**WHAT YOU NEED TO DO**. A faithful copy is needed. Set down all of the data below exactly.

**AVAILABLE DATA**.
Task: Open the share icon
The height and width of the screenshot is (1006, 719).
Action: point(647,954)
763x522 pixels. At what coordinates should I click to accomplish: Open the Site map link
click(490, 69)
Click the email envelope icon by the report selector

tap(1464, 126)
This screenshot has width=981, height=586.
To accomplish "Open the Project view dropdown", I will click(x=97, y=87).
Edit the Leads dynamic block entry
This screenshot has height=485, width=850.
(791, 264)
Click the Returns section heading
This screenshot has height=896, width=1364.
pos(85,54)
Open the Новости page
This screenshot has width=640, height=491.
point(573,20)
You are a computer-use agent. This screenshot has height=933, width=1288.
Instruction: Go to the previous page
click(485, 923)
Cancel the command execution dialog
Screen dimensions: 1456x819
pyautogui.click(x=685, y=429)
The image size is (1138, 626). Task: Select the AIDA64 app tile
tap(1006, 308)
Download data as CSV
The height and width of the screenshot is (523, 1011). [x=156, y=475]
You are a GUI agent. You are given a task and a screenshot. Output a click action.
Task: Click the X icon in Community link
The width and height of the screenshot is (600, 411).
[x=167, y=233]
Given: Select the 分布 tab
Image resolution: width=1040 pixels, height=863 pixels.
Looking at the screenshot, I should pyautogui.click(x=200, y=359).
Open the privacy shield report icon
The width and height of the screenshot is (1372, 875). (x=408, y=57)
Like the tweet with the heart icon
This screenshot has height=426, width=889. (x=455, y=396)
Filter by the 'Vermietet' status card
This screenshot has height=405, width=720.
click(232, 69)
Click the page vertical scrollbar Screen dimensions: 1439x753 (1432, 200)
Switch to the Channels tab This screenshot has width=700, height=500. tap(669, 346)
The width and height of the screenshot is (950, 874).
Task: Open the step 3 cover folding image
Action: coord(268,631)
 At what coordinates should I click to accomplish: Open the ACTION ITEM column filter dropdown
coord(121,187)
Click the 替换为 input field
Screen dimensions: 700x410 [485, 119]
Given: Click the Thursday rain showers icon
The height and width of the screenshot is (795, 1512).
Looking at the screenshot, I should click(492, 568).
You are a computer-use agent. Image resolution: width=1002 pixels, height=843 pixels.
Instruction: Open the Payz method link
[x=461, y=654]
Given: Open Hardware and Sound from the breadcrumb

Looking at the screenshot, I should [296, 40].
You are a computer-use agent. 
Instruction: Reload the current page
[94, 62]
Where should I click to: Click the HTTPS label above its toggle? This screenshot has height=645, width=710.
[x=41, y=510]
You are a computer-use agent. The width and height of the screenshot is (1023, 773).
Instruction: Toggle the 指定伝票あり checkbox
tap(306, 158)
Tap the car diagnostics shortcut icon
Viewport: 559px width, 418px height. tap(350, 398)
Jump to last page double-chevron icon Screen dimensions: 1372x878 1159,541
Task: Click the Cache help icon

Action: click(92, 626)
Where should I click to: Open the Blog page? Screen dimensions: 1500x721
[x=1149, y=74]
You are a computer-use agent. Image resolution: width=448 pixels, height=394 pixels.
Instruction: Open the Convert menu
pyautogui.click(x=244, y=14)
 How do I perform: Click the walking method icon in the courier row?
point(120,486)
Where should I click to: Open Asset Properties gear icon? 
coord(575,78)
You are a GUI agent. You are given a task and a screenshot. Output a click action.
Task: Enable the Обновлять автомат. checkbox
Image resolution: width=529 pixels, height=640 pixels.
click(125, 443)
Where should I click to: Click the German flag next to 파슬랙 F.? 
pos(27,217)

**SOLUTION FOR THIS PROBLEM**.
Task: Open the share icon
The height and width of the screenshot is (1006, 719).
Action: point(647,954)
763x522 pixels. At what coordinates should I click to accomplish: Open the Site map link
click(490, 69)
Click the email envelope icon by the report selector

tap(1464, 126)
This screenshot has width=981, height=586.
To accomplish "Open the Project view dropdown", I will click(x=97, y=87).
Edit the Leads dynamic block entry
This screenshot has height=485, width=850.
(791, 264)
Click the Returns section heading
This screenshot has height=896, width=1364.
pos(85,54)
Open the Новости page
This screenshot has width=640, height=491.
point(573,20)
You are a computer-use agent. This screenshot has height=933, width=1288.
Instruction: Go to the previous page
click(485, 923)
Cancel the command execution dialog
Screen dimensions: 1456x819
pyautogui.click(x=685, y=429)
The image size is (1138, 626). Task: Select the AIDA64 app tile
tap(1006, 308)
Download data as CSV
The height and width of the screenshot is (523, 1011). [x=156, y=475]
You are a GUI agent. You are given a task and a screenshot. Output a click action.
Task: Click the X icon in Community link
The width and height of the screenshot is (600, 411).
[x=167, y=233]
Given: Select the 分布 tab
Image resolution: width=1040 pixels, height=863 pixels.
Looking at the screenshot, I should pyautogui.click(x=200, y=359).
Open the privacy shield report icon
The width and height of the screenshot is (1372, 875). (x=408, y=57)
Like the tweet with the heart icon
This screenshot has height=426, width=889. (x=455, y=396)
Filter by the 'Vermietet' status card
This screenshot has height=405, width=720.
click(232, 69)
Click the page vertical scrollbar Screen dimensions: 1439x753 (1432, 200)
Switch to the Channels tab This screenshot has width=700, height=500. tap(669, 346)
The width and height of the screenshot is (950, 874).
Task: Open the step 3 cover folding image
Action: coord(268,631)
 At what coordinates should I click to accomplish: Open the ACTION ITEM column filter dropdown
coord(121,187)
Click the 替换为 input field
Screen dimensions: 700x410 [485, 119]
Given: Click the Thursday rain showers icon
The height and width of the screenshot is (795, 1512).
Looking at the screenshot, I should click(492, 568).
You are a computer-use agent. Image resolution: width=1002 pixels, height=843 pixels.
Instruction: Open the Payz method link
[x=461, y=654]
Given: Open Hardware and Sound from the breadcrumb

Looking at the screenshot, I should [296, 40].
You are a computer-use agent. 
Instruction: Reload the current page
[94, 62]
Where should I click to: Click the HTTPS label above its toggle? This screenshot has height=645, width=710.
[x=41, y=510]
You are a computer-use agent. The width and height of the screenshot is (1023, 773).
Instruction: Toggle the 指定伝票あり checkbox
tap(306, 158)
Tap the car diagnostics shortcut icon
Viewport: 559px width, 418px height. tap(350, 398)
Jump to last page double-chevron icon Screen dimensions: 1372x878 1159,541
Task: Click the Cache help icon

Action: click(92, 626)
Where should I click to: Open the Blog page? Screen dimensions: 1500x721
[x=1149, y=74]
You are a computer-use agent. Image resolution: width=448 pixels, height=394 pixels.
Instruction: Open the Convert menu
pyautogui.click(x=244, y=14)
 How do I perform: Click the walking method icon in the courier row?
point(120,486)
Where should I click to: Open Asset Properties gear icon? 
coord(575,78)
You are a GUI agent. You are given a task and a screenshot. Output a click action.
Task: Enable the Обновлять автомат. checkbox
Image resolution: width=529 pixels, height=640 pixels.
click(125, 443)
Where should I click to: Click the German flag next to 파슬랙 F.? 
pos(27,217)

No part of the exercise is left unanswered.